**REQUIRED WORK**
Your answer must be an exact copy of all the entries.

**Records from a dataset**
####################
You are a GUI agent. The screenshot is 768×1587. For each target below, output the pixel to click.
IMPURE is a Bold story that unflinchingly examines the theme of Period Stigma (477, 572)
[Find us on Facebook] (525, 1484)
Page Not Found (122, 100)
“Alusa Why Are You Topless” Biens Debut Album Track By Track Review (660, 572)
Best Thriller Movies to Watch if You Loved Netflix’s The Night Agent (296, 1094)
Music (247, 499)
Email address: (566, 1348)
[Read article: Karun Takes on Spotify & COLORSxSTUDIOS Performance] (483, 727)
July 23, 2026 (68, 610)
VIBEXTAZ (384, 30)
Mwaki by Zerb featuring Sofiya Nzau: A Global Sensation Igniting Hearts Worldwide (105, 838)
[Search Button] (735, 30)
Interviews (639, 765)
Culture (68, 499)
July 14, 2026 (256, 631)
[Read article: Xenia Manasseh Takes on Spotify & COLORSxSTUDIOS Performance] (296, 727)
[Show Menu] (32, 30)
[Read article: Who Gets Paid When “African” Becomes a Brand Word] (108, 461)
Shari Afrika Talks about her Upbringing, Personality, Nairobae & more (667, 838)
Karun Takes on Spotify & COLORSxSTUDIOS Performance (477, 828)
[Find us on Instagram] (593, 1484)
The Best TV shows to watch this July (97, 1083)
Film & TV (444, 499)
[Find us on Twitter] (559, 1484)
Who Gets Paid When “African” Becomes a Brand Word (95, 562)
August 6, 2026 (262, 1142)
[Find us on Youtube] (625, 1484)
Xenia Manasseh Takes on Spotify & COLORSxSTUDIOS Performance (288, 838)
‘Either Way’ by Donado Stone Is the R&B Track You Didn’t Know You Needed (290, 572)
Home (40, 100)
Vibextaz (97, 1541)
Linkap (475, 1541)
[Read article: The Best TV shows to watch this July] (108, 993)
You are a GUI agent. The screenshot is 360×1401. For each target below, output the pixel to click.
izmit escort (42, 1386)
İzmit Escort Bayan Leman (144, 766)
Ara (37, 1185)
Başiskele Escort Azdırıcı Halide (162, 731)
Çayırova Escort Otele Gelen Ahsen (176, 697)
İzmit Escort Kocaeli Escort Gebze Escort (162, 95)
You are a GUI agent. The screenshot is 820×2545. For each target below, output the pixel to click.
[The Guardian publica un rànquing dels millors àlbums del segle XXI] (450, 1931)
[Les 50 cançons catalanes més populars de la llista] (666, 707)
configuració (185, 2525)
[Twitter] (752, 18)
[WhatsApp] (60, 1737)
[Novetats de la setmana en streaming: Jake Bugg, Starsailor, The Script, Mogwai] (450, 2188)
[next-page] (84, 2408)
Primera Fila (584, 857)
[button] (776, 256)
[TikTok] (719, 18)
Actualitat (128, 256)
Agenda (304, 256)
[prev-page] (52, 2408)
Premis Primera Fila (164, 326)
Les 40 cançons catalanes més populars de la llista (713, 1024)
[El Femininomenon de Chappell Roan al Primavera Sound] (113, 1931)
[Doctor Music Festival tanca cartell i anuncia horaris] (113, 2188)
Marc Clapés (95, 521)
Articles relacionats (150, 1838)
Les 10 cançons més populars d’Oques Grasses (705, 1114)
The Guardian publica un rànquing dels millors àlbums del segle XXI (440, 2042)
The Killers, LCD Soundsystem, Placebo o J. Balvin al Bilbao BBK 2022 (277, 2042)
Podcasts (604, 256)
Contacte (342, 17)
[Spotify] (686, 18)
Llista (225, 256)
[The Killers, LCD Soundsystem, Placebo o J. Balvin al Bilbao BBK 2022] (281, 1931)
####################
**COMPLETED TASK**
You are a GUI agent. The screenshot is 768×1587. For each target below, output the pixel to click.
IMPURE is a Bold story that unflinchingly examines the theme of Period Stigma (477, 572)
[Find us on Facebook] (525, 1484)
Page Not Found (122, 100)
“Alusa Why Are You Topless” Biens Debut Album Track By Track Review (660, 572)
Best Thriller Movies to Watch if You Loved Netflix’s The Night Agent (296, 1094)
Music (247, 499)
Email address: (566, 1348)
[Read article: Karun Takes on Spotify & COLORSxSTUDIOS Performance] (483, 727)
July 23, 2026 (68, 610)
VIBEXTAZ (384, 30)
Mwaki by Zerb featuring Sofiya Nzau: A Global Sensation Igniting Hearts Worldwide (105, 838)
[Search Button] (735, 30)
Interviews (639, 765)
Culture (68, 499)
July 14, 2026 (256, 631)
[Read article: Xenia Manasseh Takes on Spotify & COLORSxSTUDIOS Performance] (296, 727)
[Show Menu] (32, 30)
[Read article: Who Gets Paid When “African” Becomes a Brand Word] (108, 461)
Shari Afrika Talks about her Upbringing, Personality, Nairobae & more (667, 838)
Karun Takes on Spotify & COLORSxSTUDIOS Performance (477, 828)
[Find us on Instagram] (593, 1484)
The Best TV shows to watch this July (97, 1083)
Film & TV (444, 499)
[Find us on Twitter] (559, 1484)
Who Gets Paid When “African” Becomes a Brand Word (95, 562)
August 6, 2026 (262, 1142)
[Find us on Youtube] (625, 1484)
Xenia Manasseh Takes on Spotify & COLORSxSTUDIOS Performance (288, 838)
‘Either Way’ by Donado Stone Is the R&B Track You Didn’t Know You Needed (290, 572)
Home (40, 100)
Vibextaz (97, 1541)
Linkap (475, 1541)
[Read article: The Best TV shows to watch this July] (108, 993)
You are a GUI agent. The screenshot is 360×1401. For each target below, output the pixel to click.
izmit escort (42, 1386)
İzmit Escort Bayan Leman (144, 766)
Ara (37, 1185)
Başiskele Escort Azdırıcı Halide (162, 731)
Çayırova Escort Otele Gelen Ahsen (176, 697)
İzmit Escort Kocaeli Escort Gebze Escort (162, 95)
You are a GUI agent. The screenshot is 820×2545. For each target below, output the pixel to click.
[The Guardian publica un rànquing dels millors àlbums del segle XXI] (450, 1931)
[Les 50 cançons catalanes més populars de la llista] (666, 707)
configuració (185, 2525)
[Twitter] (752, 18)
[WhatsApp] (60, 1737)
[Novetats de la setmana en streaming: Jake Bugg, Starsailor, The Script, Mogwai] (450, 2188)
[next-page] (84, 2408)
Primera Fila (584, 857)
[button] (776, 256)
[TikTok] (719, 18)
Actualitat (128, 256)
Agenda (304, 256)
[prev-page] (52, 2408)
Premis Primera Fila (164, 326)
Les 40 cançons catalanes més populars de la llista (713, 1024)
[El Femininomenon de Chappell Roan al Primavera Sound] (113, 1931)
[Doctor Music Festival tanca cartell i anuncia horaris] (113, 2188)
Marc Clapés (95, 521)
Articles relacionats (150, 1838)
Les 10 cançons més populars d’Oques Grasses (705, 1114)
The Guardian publica un rànquing dels millors àlbums del segle XXI (440, 2042)
The Killers, LCD Soundsystem, Placebo o J. Balvin al Bilbao BBK 2022 (277, 2042)
Podcasts (604, 256)
Contacte (342, 17)
[Spotify] (686, 18)
Llista (225, 256)
[The Killers, LCD Soundsystem, Placebo o J. Balvin al Bilbao BBK 2022] (281, 1931)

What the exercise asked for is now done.